Pourtant, le soleil, ce serait pas tellement son genre à ma Félicie. Elle est d’une époque où les petites filles allaient à la messe, l’été, sous des ombrelles. Sa maman lui a surtout enseigné à se servir de l’ombre. En ce temps-là, on prônait la peau blanche, on avait le goût du blafard. On jugeait la pâleur aristocratique.

— Je crois que je vais aller rejoindre Mme Pinaud, mon Grand.

Elle se crée des obligations, Félicie. Toujours se consacrer à des gentillesses pour autrui.

— Te casse pas, M’man, laisse-la vivre sa vie.

— C’est une personne très bien, réservée. On sent la bonne éducation à la base, vante ma brave femme de mère.

Ses fiches signalétiques sont traditionnellement dans les tons pastels, à M’man. Son prochain, elle le voit avec des apothéoses de vitrail.

— Tu t’embêtes pas sur ce rafiot ? je demande.

— Tu plaisantes, Antoine ! Un rêve ! Si je m’attendais à une aventure pareille. Il est vraiment charmant, ton directeur, de nous faire profiter de ses relations pour…

— Une crème, ricané-je.

Nous moulons le parking à viandes chaudes pour pénétrer dans les profondeurs. C’est l’heure mélancolique du début d’après-midi. Y a pas chouchouille de peuple en déplacement. Les vioques font la sieste, les jeunes limaillent, les mouflets sont au cinoche où l’on projette une vraie féerie sur la vie sexuelle des abeilles. Le personnel est peu nombreux. Le bateau ressemble à un lendemain de réveillon. On y décèle une apathie et des relents de gueule de bois.

Comme nous débouchons au pont « U » où nous créchons (croyez pas qu’il y en ait 18, U veut dire Up, c’est-à-dire supérieur), nous sommes alertés par un concours de peuple plus ou moins cloaqueux qui se pressé dans la coursive pour prêter l’oreille à un concert de vociférations.

Ce ramdam, j’ai pas besoin de me passer un rince-bouteille dans les manches à air pour l’identifier. Il est encore signé Béru.

Ça chauffe mochement, je vous l’annonce. On entend glapir et trépigner. Des bris de verre ! Des chocs ! Des plaintes ! Des injures principalement. Elles s’entrecroisent ! Un tir de barrage ! Un double feu roulant ! « Salope ! J’t’emm… ! Morue ! Pétasse ! De quoi je me mêle, eh merlan ! Cocu ! T’en es un autre ! Poufiasse ! Marlou ! Ecrasez ou je vous sonne tous ! De grâce, de grâce, mes amis ! »

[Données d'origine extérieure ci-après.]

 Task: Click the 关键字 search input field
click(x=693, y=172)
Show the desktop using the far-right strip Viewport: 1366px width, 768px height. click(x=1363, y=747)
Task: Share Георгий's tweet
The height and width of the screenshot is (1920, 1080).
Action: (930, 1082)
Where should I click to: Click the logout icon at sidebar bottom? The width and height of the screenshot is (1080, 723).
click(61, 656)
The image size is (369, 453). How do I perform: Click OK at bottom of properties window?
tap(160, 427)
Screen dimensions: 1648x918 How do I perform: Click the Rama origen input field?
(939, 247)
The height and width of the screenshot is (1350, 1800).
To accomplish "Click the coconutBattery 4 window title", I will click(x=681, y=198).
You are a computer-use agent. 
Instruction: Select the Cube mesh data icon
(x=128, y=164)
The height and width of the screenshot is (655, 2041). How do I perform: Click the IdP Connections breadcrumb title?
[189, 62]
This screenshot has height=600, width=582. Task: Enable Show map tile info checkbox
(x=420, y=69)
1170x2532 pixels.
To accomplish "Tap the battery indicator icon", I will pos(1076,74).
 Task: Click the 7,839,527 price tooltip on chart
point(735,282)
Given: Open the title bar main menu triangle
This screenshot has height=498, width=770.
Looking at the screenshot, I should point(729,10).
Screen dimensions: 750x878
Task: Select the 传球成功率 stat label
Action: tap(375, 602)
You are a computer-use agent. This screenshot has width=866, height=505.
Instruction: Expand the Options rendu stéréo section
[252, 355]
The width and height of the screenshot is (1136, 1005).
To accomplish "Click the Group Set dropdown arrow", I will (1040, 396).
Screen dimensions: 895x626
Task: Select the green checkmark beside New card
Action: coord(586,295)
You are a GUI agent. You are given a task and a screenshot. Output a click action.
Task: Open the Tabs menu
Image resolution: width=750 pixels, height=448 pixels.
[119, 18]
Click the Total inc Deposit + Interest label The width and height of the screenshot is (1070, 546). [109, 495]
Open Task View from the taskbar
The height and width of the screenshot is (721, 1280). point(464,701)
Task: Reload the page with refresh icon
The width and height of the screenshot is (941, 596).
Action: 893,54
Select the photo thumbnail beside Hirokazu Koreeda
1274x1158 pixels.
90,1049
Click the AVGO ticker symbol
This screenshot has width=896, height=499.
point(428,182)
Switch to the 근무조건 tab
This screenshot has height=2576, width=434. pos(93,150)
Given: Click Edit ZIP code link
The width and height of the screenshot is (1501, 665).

C’est terrible ! Le bateau en frémit. C’est tellement véhément que, de temps à autre, sous l’effet du séisme, l’hélice du Mer d’Alors sort de l’eau pour ronfler à vide ! Je me fraie un passage jusqu’à la cabine de Berthe et de Félix, épicentre de ce tremblement de mer. C’est de plus en plus dur d’avancer, étant donné la foule qui s’agglutine. Y a des stewards, des dames âgées, des gus en slip ; d’autres en peignoir de bath. Ils s’interrogent du regard : en anglais, en espagnol, en allemand et en français, sans se fournir de réponses.

Ça fracasse de plus en plus fort dans la cabine 69.

On y devine des soubresauts titanesques. Les injures se transforment en cris.

Je parviens à entrouvrir la porte, à me couler dans la fournaise ! Je suinte au cœur du charivari, m’efforce de le concevoir. Quatre personnes émulsionnent dans l’étroit local. Il y a Berthe, à poil complètement, d’une nudité tellement poilue, tellement bourrelée qu’elle en paraît un peu vêtue, car la vraie nudité est glabre. Il y a M’sieur Félix, en costar d’Adam, qui essaie de se masquer zézette à l’aide de son oreiller, mais elle dépasse. Il y a Béru, en maillot marin et short imboutonnable du haut. Et puis un quatrième personnage vêtu d’une blouse blanche, en qui, avec stupéfaction, je reconnais Alfred, le coiffeur ami du couple béruréen.